Question

X g of nitrobenzene on nitration gave 4.2 g of m-dinitrobenzene. X =_____ g. (nearest integer) [Given : molar mass (in g mol\(^{-1}\)) C : 12, H : 1, O : 16, N : 14]

Hint:

In stoichiometric calculations, always start by calculating the number of moles of the given substance using its mass and molar mass. Then, use the mole ratio from the balanced chemical equation to find the moles of the required substance.
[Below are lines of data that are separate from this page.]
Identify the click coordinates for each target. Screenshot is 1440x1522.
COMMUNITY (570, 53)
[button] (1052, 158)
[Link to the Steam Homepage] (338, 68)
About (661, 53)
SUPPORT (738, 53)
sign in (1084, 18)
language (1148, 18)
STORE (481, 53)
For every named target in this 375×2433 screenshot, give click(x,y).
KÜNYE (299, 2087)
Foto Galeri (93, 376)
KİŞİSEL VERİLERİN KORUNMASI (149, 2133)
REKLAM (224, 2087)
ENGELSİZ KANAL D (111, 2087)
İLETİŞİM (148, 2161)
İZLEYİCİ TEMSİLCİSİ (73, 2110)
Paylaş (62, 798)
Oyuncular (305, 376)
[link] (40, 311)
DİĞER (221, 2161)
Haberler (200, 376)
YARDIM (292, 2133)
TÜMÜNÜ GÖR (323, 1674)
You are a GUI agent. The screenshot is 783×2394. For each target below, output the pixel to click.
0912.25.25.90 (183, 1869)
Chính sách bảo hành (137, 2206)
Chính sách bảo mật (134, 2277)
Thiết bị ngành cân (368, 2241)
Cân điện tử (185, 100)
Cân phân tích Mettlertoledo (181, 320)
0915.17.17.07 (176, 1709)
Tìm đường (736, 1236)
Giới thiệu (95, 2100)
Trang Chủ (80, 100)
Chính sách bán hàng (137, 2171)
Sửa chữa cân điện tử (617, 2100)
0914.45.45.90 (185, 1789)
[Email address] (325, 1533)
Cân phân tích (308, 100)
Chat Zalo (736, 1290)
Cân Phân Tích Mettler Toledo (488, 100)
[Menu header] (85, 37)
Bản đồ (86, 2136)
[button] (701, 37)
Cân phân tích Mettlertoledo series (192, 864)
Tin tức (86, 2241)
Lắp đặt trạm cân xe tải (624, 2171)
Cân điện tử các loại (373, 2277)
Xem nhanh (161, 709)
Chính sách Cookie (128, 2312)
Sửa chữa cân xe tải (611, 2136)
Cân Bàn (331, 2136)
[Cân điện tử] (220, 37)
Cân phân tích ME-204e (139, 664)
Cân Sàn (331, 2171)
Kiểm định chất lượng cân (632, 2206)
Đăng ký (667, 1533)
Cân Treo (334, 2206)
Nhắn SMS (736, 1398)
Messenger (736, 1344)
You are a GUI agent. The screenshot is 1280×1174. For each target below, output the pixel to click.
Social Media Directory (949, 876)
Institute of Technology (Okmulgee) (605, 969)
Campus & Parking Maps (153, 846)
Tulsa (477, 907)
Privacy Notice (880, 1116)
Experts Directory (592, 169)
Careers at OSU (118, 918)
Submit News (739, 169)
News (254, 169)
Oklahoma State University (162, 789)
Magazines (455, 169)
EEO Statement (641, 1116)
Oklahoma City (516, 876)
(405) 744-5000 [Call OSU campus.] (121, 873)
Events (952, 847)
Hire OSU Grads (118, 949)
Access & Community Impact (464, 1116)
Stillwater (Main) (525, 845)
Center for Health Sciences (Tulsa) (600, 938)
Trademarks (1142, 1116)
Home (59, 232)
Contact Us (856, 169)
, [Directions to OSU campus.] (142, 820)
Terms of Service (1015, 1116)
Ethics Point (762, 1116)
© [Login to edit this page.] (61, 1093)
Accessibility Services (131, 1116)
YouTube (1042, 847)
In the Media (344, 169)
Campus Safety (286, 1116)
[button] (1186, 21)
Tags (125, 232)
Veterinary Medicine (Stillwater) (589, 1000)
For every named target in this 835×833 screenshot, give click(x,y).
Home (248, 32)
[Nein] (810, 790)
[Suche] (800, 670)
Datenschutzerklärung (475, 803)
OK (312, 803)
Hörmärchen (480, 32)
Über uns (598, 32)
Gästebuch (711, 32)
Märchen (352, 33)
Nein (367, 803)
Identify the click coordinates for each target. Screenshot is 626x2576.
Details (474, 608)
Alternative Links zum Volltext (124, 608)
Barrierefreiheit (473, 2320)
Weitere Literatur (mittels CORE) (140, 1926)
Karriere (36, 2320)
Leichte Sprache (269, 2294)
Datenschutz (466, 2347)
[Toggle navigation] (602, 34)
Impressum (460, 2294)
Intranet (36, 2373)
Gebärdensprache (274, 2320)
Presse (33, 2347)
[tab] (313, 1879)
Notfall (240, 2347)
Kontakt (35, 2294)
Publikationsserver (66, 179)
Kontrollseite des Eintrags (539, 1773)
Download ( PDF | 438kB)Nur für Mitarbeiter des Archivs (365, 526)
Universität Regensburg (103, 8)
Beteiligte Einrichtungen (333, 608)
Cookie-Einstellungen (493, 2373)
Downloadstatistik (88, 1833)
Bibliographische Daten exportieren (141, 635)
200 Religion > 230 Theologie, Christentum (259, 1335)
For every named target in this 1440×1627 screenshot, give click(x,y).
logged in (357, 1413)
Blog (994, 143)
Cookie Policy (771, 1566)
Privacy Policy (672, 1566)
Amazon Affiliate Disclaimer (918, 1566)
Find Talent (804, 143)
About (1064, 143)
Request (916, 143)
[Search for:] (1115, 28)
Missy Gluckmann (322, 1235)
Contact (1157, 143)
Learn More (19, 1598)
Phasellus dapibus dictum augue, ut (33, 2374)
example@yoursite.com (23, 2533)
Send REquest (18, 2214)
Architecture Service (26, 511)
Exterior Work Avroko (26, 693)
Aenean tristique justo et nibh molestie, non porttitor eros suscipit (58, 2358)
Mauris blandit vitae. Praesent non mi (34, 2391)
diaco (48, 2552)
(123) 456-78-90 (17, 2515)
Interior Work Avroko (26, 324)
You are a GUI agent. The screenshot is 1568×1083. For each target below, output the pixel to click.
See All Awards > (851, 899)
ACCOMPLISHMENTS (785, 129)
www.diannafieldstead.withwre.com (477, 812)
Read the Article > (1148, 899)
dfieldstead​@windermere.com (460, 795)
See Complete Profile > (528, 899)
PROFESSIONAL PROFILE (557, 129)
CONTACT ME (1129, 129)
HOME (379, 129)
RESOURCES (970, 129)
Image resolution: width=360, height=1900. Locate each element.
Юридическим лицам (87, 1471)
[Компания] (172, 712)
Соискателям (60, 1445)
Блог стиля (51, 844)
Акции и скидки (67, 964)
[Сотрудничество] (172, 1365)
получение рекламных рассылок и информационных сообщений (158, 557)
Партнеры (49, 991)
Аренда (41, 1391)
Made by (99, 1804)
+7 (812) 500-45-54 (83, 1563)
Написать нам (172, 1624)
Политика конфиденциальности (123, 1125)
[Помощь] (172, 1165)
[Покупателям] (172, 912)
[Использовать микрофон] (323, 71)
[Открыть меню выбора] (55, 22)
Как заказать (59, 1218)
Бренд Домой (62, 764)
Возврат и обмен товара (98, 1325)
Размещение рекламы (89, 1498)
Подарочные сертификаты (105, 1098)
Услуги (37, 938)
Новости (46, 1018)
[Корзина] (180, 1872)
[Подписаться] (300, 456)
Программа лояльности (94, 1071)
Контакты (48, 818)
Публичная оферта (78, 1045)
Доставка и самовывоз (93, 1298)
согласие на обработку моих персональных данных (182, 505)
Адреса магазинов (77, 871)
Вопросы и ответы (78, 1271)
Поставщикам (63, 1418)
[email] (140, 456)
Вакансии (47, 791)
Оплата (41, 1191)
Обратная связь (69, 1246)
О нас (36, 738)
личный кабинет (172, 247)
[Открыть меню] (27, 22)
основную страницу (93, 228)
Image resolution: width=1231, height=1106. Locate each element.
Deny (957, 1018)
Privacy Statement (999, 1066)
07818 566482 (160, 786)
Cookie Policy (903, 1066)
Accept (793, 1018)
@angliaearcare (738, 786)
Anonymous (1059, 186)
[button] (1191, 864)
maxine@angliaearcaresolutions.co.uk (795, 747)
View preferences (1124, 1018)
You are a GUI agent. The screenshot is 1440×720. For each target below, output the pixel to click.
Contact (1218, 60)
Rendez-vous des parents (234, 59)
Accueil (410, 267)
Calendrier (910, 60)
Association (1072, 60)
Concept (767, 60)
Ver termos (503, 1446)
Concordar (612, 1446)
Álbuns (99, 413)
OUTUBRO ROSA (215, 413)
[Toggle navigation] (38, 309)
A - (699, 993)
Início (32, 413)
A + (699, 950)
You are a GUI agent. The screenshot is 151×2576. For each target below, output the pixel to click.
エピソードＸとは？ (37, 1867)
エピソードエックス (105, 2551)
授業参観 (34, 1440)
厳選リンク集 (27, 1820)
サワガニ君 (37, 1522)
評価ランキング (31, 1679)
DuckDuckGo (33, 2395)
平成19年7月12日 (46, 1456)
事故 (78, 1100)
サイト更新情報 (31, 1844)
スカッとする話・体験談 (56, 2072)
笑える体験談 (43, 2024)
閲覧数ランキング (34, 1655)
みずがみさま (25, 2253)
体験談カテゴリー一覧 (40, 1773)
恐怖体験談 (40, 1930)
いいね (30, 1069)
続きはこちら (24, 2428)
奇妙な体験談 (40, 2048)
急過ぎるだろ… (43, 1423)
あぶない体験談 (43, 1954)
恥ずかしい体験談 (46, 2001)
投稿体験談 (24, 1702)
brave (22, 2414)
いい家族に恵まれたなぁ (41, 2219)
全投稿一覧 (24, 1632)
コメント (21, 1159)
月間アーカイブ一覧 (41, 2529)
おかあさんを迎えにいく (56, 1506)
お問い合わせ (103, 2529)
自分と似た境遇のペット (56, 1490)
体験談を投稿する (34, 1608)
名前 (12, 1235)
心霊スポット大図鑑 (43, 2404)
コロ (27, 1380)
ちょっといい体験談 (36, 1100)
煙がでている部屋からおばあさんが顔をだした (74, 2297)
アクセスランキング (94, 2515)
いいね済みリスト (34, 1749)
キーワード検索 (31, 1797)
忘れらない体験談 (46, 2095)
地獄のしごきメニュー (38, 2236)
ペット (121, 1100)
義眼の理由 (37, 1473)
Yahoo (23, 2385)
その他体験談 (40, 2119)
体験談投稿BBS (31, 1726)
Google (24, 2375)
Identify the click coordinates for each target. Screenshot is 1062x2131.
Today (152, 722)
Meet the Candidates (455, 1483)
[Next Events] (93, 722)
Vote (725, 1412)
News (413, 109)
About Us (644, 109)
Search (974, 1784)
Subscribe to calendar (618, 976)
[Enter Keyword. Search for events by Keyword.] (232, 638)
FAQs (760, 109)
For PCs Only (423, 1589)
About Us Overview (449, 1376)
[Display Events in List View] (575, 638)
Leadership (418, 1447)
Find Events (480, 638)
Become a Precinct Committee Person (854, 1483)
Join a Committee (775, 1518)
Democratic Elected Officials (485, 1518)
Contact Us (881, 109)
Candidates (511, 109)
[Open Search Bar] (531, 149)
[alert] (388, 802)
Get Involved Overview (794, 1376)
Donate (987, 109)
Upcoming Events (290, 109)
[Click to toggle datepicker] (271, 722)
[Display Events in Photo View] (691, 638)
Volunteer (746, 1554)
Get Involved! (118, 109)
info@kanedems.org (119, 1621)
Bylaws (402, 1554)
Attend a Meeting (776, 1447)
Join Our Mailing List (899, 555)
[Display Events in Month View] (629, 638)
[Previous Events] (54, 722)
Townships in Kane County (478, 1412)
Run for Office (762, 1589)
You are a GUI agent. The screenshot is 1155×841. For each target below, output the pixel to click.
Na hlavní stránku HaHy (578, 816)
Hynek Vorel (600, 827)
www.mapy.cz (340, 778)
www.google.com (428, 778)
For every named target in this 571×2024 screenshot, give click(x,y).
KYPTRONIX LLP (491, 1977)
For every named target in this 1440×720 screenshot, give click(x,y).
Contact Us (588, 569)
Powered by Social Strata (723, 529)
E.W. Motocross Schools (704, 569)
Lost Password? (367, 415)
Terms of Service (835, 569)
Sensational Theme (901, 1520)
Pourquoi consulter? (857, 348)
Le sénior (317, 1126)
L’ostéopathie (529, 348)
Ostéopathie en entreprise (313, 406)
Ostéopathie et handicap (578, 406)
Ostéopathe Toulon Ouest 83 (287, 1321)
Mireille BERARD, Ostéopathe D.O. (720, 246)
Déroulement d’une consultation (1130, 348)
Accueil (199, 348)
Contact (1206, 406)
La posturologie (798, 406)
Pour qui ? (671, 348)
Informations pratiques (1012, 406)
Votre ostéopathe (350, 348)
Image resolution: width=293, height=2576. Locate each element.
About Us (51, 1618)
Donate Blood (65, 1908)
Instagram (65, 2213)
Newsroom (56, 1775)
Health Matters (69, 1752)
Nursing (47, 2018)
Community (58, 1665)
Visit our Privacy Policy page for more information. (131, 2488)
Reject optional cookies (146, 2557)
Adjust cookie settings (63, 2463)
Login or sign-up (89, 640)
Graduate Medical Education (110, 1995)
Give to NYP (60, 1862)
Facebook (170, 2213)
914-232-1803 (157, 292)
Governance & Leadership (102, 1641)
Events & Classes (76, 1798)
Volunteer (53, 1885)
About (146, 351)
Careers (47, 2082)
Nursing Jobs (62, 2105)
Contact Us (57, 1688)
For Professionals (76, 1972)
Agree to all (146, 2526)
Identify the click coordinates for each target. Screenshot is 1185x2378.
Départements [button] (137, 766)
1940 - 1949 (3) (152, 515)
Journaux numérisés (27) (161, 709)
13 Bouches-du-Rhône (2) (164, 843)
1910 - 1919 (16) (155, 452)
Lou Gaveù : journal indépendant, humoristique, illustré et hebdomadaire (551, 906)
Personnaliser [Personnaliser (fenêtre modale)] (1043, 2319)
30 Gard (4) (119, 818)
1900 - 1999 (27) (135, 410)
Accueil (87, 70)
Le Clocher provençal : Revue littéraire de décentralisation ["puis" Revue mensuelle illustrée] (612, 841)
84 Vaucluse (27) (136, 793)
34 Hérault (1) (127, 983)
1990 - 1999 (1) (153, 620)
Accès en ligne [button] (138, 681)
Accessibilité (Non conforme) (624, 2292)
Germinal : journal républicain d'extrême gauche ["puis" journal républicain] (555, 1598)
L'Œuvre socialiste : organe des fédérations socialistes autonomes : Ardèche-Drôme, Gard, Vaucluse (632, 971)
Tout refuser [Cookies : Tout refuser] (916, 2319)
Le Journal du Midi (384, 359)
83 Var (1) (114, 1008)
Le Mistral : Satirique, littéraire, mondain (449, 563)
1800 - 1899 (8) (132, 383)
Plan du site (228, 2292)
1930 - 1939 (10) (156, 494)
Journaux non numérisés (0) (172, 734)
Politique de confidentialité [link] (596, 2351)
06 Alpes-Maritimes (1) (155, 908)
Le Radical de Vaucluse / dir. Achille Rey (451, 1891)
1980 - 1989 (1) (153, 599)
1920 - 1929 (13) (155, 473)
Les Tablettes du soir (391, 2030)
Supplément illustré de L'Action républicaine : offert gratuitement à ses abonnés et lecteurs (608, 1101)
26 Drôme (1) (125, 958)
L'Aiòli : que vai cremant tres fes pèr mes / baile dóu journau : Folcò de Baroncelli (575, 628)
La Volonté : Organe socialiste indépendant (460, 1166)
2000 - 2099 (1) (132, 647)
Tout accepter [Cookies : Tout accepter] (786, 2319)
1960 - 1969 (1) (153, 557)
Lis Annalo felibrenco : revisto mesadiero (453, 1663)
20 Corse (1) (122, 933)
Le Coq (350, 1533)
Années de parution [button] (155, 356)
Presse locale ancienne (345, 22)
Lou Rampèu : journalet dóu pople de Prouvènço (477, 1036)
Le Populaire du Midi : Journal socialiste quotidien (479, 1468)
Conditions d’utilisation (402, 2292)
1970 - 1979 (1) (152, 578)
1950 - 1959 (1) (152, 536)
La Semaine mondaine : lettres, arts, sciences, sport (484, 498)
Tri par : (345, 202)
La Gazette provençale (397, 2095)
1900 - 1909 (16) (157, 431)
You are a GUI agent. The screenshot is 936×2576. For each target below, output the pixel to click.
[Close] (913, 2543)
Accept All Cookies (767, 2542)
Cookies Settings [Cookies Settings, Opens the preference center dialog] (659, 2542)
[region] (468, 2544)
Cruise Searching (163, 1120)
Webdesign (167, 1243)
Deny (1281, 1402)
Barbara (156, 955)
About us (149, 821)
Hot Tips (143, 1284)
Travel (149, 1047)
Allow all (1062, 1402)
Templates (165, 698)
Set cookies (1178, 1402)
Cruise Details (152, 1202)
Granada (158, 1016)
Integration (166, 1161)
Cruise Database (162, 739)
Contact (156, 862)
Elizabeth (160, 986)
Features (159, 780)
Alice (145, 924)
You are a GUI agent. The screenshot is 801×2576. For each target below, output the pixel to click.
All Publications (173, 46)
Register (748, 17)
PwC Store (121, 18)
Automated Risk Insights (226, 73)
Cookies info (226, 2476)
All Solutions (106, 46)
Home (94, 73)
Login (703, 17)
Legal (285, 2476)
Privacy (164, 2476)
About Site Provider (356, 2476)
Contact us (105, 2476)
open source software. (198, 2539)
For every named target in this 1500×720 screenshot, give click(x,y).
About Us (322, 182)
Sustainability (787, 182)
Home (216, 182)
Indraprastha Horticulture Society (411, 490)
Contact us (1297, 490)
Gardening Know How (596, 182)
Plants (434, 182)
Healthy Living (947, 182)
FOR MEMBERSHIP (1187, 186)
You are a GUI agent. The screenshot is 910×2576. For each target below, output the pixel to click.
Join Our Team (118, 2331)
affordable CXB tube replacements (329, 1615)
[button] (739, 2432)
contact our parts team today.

Finally, convert the moles of the required substance back to mass using its molar mass.

Answer 1

Correct Answer: 3

The reaction for the nitration of nitrobenzene to m-dinitrobenzene is: \[ \text{C}_6\text{H}_5\text{NO}_2 + \text{HNO}_3 \xrightarrow{\text{H}_2\text{SO}_4, \Delta} \text{C}_6\text{H}_4(\text{NO}_2)_2 + \text{H}_2\text{O} \] Nitrobenzene (C\( _6 \)H\( _5 \)NO\( _2 \)) has a molar mass (MW) of: \[ (6 \times 12) + (5 \times 1) + (1 \times 14) + (2 \times 16) = 72 + 5 + 14 + 32 = 123 \, \text{g/mol} \] m-dinitrobenzene (C\( _6 \)H\( _4 \)N\( _2 \)O\( _4 \)) has a molar mass (MW) of: \[ (6 \times 12) + (4 \times 1) + (2 \times 14) + (4 \times 16) = 72 + 4 + 28 + 64 = 168 \, \text{g/mol} \] From the stoichiometry of the reaction, 1 mole of nitrobenzene produces 1 mole of m-dinitrobenzene. 
Moles of m-dinitrobenzene produced = \( \frac{\text{mass of m-dinitrobenzene}}{\text{molar mass of m-dinitrobenzene}} \) \[ \text{Moles of m-dinitrobenzene} = \frac{4.2 \, \text{g}}{168 \, \text{g/mol}} = 0.025 \, \text{mol} \] Since the mole ratio of nitrobenzene to m-dinitrobenzene is 1:1, the moles of nitrobenzene reacted are also 0.025 mol. 
Mass of nitrobenzene reacted (X) = moles of nitrobenzene × molar mass of nitrobenzene \[ X = 0.025 \, \text{mol} \times 123 \, \text{g/mol} = 3.075 \, \text{g} \] The nearest integer to 3.075 is 3. Therefore, X = 3 g.